작업형2
[가격 예측] 중고 자동차
- 예측할 값(y): price
- 평가: RMSE (Root Mean Squared Error)
- data: train.csv, test.csv
- 제출 형식: result.csv파일을 아래와 같은 형식(수치형)으로 제출
pred
11000
20500
19610
...
11995
답안 제출 참고
- pd.read_csv('result.csv') 로 제출 코드 확인
import pandas as pd
train = pd.read_csv("")
test = pd.read_csv("")
train.shape, test.shape
display(train.head(3))
display(test.head(3))
train.info()
train.describe()
test.describe()
train.describe(include='O')
test.describe(include='O')
test['transmission'].value_counts()
train['price'].hist()
display(train.isnull().sum())
display(test.isnull().sum())
y_train = train.pop("price")
cols = ['year', 'mileage', 'tax', 'mpg', 'engineSize']
train = train[cols]
test = test[cols]
from sklearn.model_selection import train_test_split
X_tr, X_val, y_tr, y_val = train_test_split(train, y_train, test_size=0.2, random_state=2022)
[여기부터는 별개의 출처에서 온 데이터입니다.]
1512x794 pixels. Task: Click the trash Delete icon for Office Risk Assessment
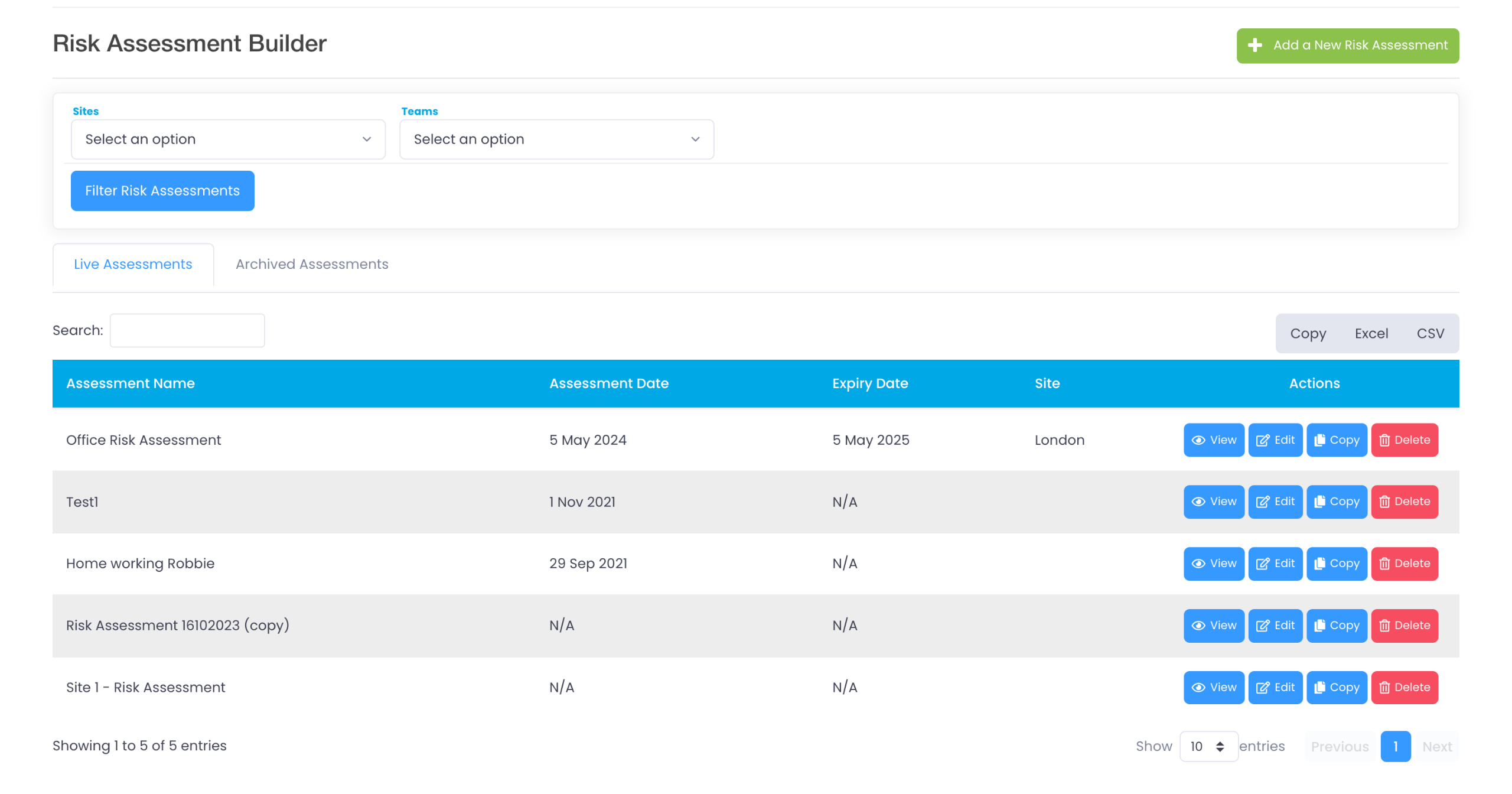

X_tr.shape, X_val.shape, y_tr.shape, y_val.shape
from sklearn.ensemble import RandomForestRegressor
rf = RandomForestRegressor()
rf.fit(X_tr, y_tr)
pred = rf.predict(X_val)
from sklearn.metrics import mean_squared_error
def rmse(y_true, y_pred):
return mean_squared_error(y_true, y_pred)**0.5
rmse(y_val, pred)
pred = rf.predict(test)
result = pd.DataFrame({
'pred':pred
})
result.to_csv("result.csv", index=False)
pd.read_csv('result.csv')